RBCs exhibited an APC-like profile with MHCII, CD86, and CD83 endogenous expression. CD86 and CD83 are known costimulatory cell surface markers of APC maturation [74] and are involved in the regulation of different immune processes, such as lymphocytes proliferation and activation [75]. The presence of MHCII with the costimulatory molecules CD83 and CD86 suggests a more professionalized APC profile for RBCs, since MHCI has been reported to be expressed in almost all nucleated cells [76]. Our results showed modulation in the expression of MHCI, MHCII, CD83, and CD86 proteins when RBCs were exposed to VHSV. Antigen presentation via MHCI is normally associated with peptides derived from UPS, but recent reports have shown a contribution of autophagy to antigen presentation via MHCI molecules [77]. On the other hand, autophagy is the main source of peptides for MHCII molecules [78]. Moreover, we showed that antigen presentation via MHCI and MHCII potentially could be functional, because peptides from GVHSV colocalized with MHC molecules. Recently, it has been reported that different cell types called atypical APCs, such as neutrophils [79] or lymph node stromal cells [80] could be involved in antigen presentation, supporting the hypothesis that these atypical APCs could play an important role in various immune processes apart from antigen presentation [34]. However, to properly classify teleost RBCs as a typical APC, studies are needed to test their ability to activate naïve T cells, as this is main difference between atypical and typical APCs [34].

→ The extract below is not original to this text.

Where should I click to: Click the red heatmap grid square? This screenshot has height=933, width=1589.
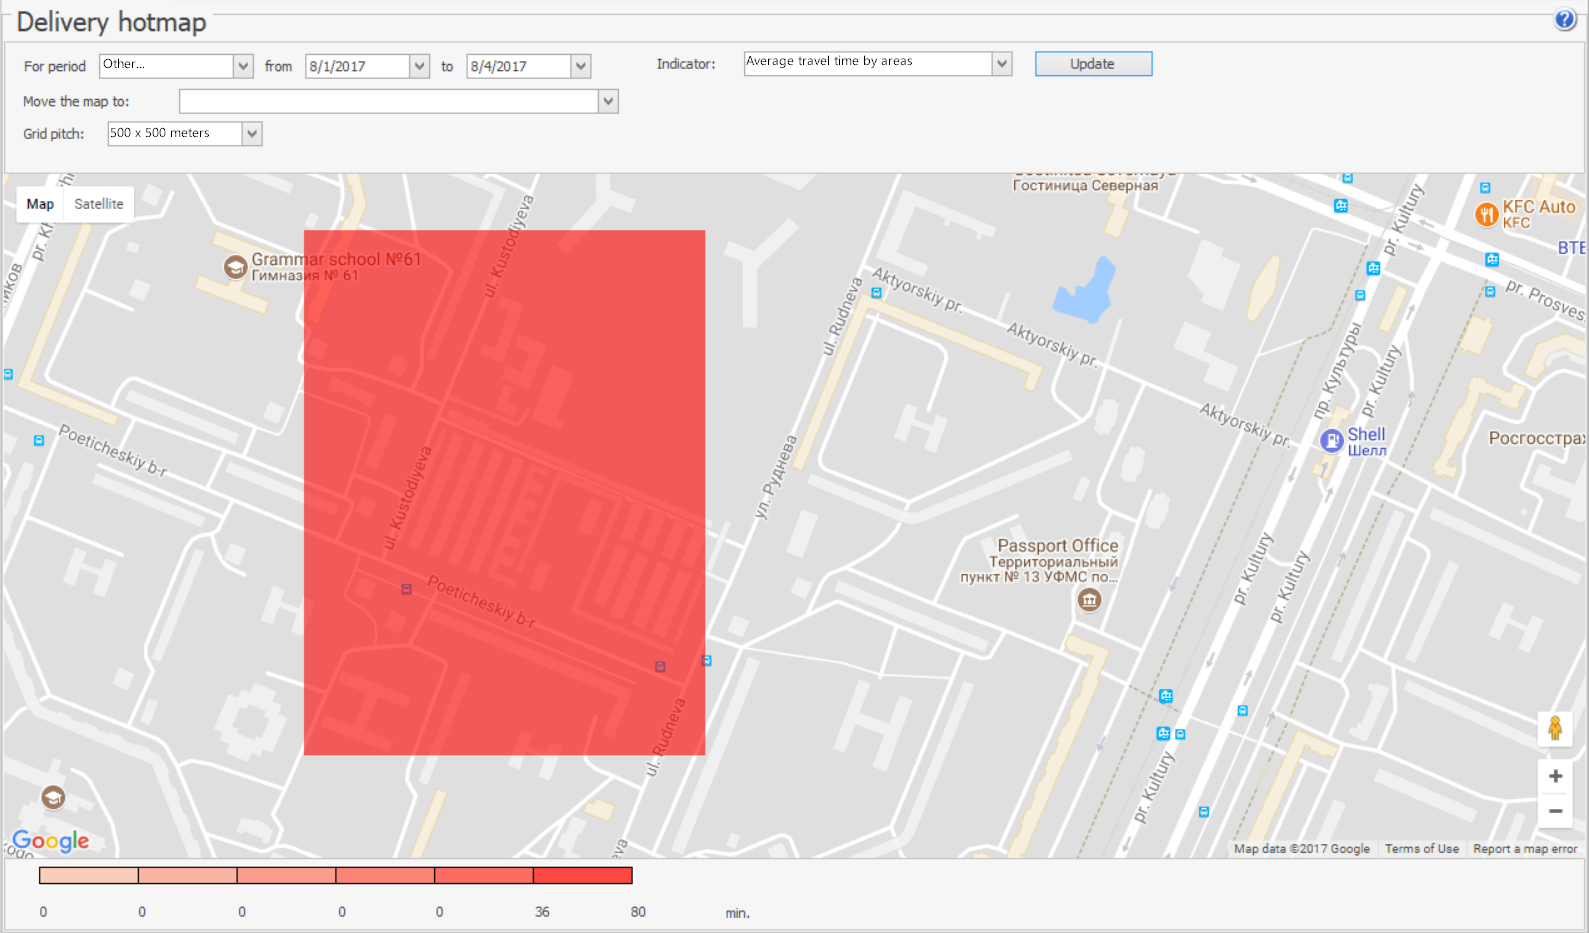click(504, 492)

The results obtained from ex vivo RBCs culture experiments were partially corroborated under an in vivo scenario. RBCs from VHSV-challenged rainbow trout showed lower NVHSV transcript load compared to other tissues, similar to VHSV halted infection in ex vivo RBCs cultures [7]. We observed the expression of autophagy genes early after VHSV challenge, similar to the kinetics observed in ex vivo RBCs exposed to VHSV. In addition, we observed up-regulation of cul3 at 1 dpc followed by keap1 up-regulation at 2 dpc, just as we observed in ex vivo time-course experiments. In vivo results showed up-regulation of mhcI, mhcII, cd83, and cd86 in RBCs from challenged rainbow trout, which correlated with their increased expression observed in ex vivo RBCs exposed to VHSV. In contrast, lack of ubiquitination was observed in RBCs from VHSV-challenged rainbow trout.

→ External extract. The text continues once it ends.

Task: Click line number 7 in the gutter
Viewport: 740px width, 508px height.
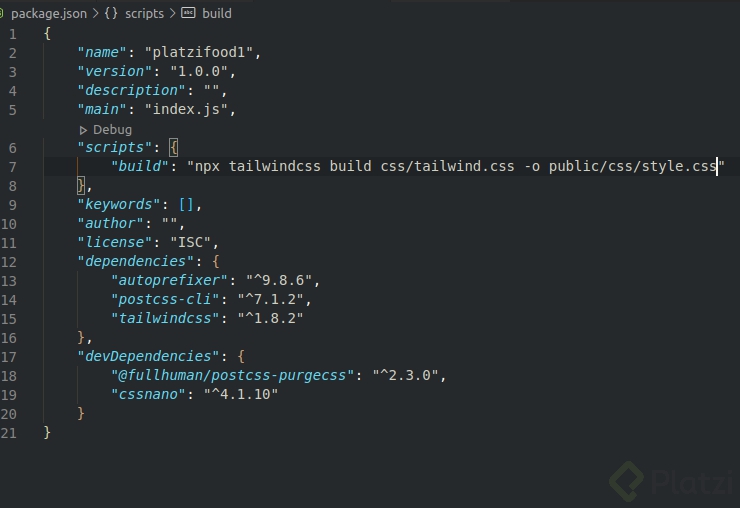Action: pyautogui.click(x=12, y=166)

In summary, after VHSV cell entry into RBCs, the transcription of autophagy genes and components of the E3 ubiquitin ligase started. The low proteasome activity that was induced as a consequence of the presence of VHSV led to the accumulation of ubiquitinated proteins. Finally, peptides from this process could be coupled into intracellular MHC molecules that would be later transported to the membrane to potentially participate in the antigen presentation process. Further studies are being performed to fully describe the potential functional APC role in nucleated teleost RBCs to ascertain how MHC molecules participate or are implicated in the presentation of degraded viral antigens in nucleated RBCs. Given that RBCs are the most abundant cell type in the blood, this new knowledge will shed light on the design of novel vaccine targets. Potential applications of these results could imply that RBCs, which can be transfected and induce immune gene expression [32], are target of new strategies for vaccination.